K-최근접 이웃 알고리즘

개요[편집 / 원본 편집]

K-최근접 이웃 알고리즘이란 특정공간내에서 입력과 제일 근접한 K개의 요소를 찾아, 더 많이 일치하는 것으로 분류하는 알고리즘이다. 지도 학습(Supervised Learning)의 한 종류로 레이블이 있는 데이터를 사용하여 분류 작업을 한다.

데이터로부터 거리가 가까운 K개의 다른 데이터의 레이블을 참조하여 분류한다. 주로 거리를 측정할 때 유클리디안 거리 계산법을 사용하여 거리를 측정하는데, 벡터의 크기가 커지면 계산이 복잡해진다.

패턴 인식에서 Classification(분류) 혹은 Regression(회귀)에 사용되는 Non-Parametric Statistics(비모수 통계) 방식 알고리즘이다. ~~K-방역~~

비모수 통계[편집 / 원본 편집]

모수에 대한 가정을 전제로 하지 않고, 모집단의 형태에 관계없이 주어진 데이터에서 직접 확률을 계산하여 통계학적 검정을 수행하는 분석법이다. 표본수가 적고, 모집단의 분포를 모르는 경우에 적용할 수 있는 통계 기법이다.

원리[편집 / 원본 편집]

새로 입력된 데이터와 기존 데이터 사이의 거리를 계산하고, 새로 입력된 데이터는 가장 가까운 거리에 있는 k개의 데이터들 중 대다수의 특성을 따라간다.

이때 새로운 데이터와 기존 데이터 사이의 거리를 계산하는 방법은 다음과 같다.

Euclidean Distance (유클리드 거리) : 직교좌표계에서 두 점 사이의 거리
Hamming Distance (해밍 거리, 중첩 거리) : 같은 길이의 두 문자열에서 같은 위치에서 서로 다른 Symbol들의 개수

특징[편집 / 원본 편집]

데이터 기반 분석 방법이다.
- 어떤 점의 특성을 알고 싶다면 가까이 있는 점으로부터 특성 파악이 가능하다.
데이터의 분포를 신경쓰지 않는다.
회귀문제, 분류문제 등에 적용 가능하다.
- 회귀 문제
  - kNN의 값을 평균 내어 값 예측
- 분류 문제
  - kNN 중에 가장 많은 항목 선택

가까운 이웃이 여럿일 경우에는 거리에 따라 가중치를 주거나, 단독 1등이 나올 때까지 k를 하나씩 줄인다.
데이터가 균일하지 않을 경우, cut-off를 조절하여 사전 데이터가 적은 애들한테 가중치를 준다.

K값 선택하기[편집 / 원본 편집]

K의 값을 선택하는 것은 데이터마다 다르게 접근해야 한다. K가 높거나 낮을때 발생할수 있는 문제는 다음과 같다.
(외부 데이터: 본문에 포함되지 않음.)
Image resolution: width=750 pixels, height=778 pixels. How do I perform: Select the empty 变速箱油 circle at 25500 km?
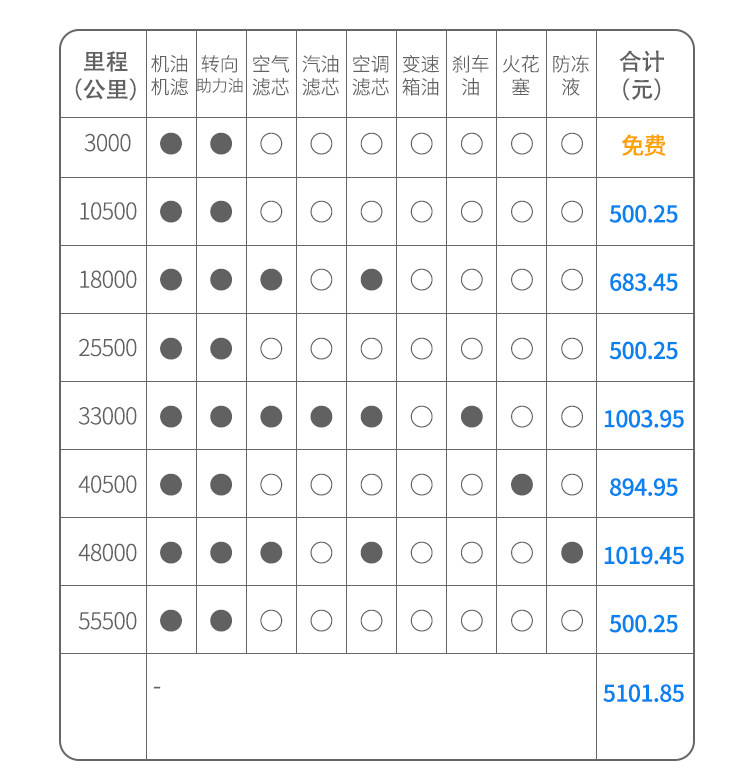click(421, 349)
K가 낮다 → 적은 이웃 수로 판단한다 → 불안정한 결과 ~ 오버피칭
K가 높다 → 많은 이웃 수로 판단한다 → 지나친 일반화 ~ 언더피팅

따라서 가장 좋은 성능을 내는 값으로 선택해야 한다. K의 값을 1부터 증가시켜가며 각 점들에 대해 KNN으로 분류해보고 오류 계산 가장 오류가 적은 K값을 선택해야 한다.

데이터 간 거리 구하기[편집 / 원본 편집]

데이터 간 거리를 구하는 방식은 다음과 같다.

Eucledian Distance ( L2 )
Manhattan Distance ( L1 )
Cosine Distance
Hamming Distance ( 곱집합)
자카드거리 ( 집합 )
그외
- Standardized Euclidean Distance
- Mahalanobis Distance
- Correlation Distance

장단점[편집 / 원본 편집]

장점[편집 / 원본 편집]

알고리즘이 간단하여 구현하기 쉽고, 수치 기반 데이터 분류 작업에서 성능이 좋다. 또한 학습 단계가 필요가 없고, information loss가 없다.

단점[편집 / 원본 편집]

사전 계산을 할 수 없기 때문에 분류 속도가 느리기에 학습 데이터의 양이 많으면 분류 속도가 느려진다. 또한 차원의 크기가 커지면 계산량이 많아진다. 차원의 저주

모델 생성이 없어서 특징과 클래스간 관계 이해가 제한적이다. 또한 K거리와 갯수를 정해야 하고, 데이터 정규화를 진행해야한다.

예시 코드[편집 / 원본 편집]

C++[편집 / 원본 편집]

// C++ program to find groups of unknown
// Points using K nearest neighbour algorithm.
#include <algorithm>
#include <math>

using namespace std;
  
struct Point
{
    int val;     // Group of point
    double x, y;     // Co-ordinate of point
    double distance; // Distance from test point
};
  
// Used to sort an array of points by increasing
// order of distance
bool comparison(Point a, Point b)
{
    return (a.distance < b.distance);
}
  
// This function finds classification of point p using
// k nearest neighbour algorithm. It assumes only two
// groups and returns 0 if p belongs to group 0, else
// 1 (belongs to group 1).
int classifyAPoint(Point arr[], int n, int k, Point p)
{
    // Fill distances of all points from p
    for (int i = 0; i < n; i++)
        arr[i].distance =
            sqrt((arr[i].x - p.x) * (arr[i].x - p.x) +
                 (arr[i].y - p.y) * (arr[i].y - p.y));
  
    // Sort the Points by distance from p
    sort(arr, arr+n, comparison);
  
    // Now consider the first k elements and only
    // two groups
    int freq1 = 0;     // Frequency of group 0
    int freq2 = 0;     // Frequency of group 1
    for (int i = 0; i < k; i++)
    {
        if (arr[i].val == 0)
            freq1++;
        else if (arr[i].val == 1)
            freq2++;
    }
  
    return (freq1 > freq2 ? 0 : 1);
}

파이썬[편집 / 원본 편집]

# Survivor Prediction of Titanic using k-NN Algorithm (Scikit-Learn)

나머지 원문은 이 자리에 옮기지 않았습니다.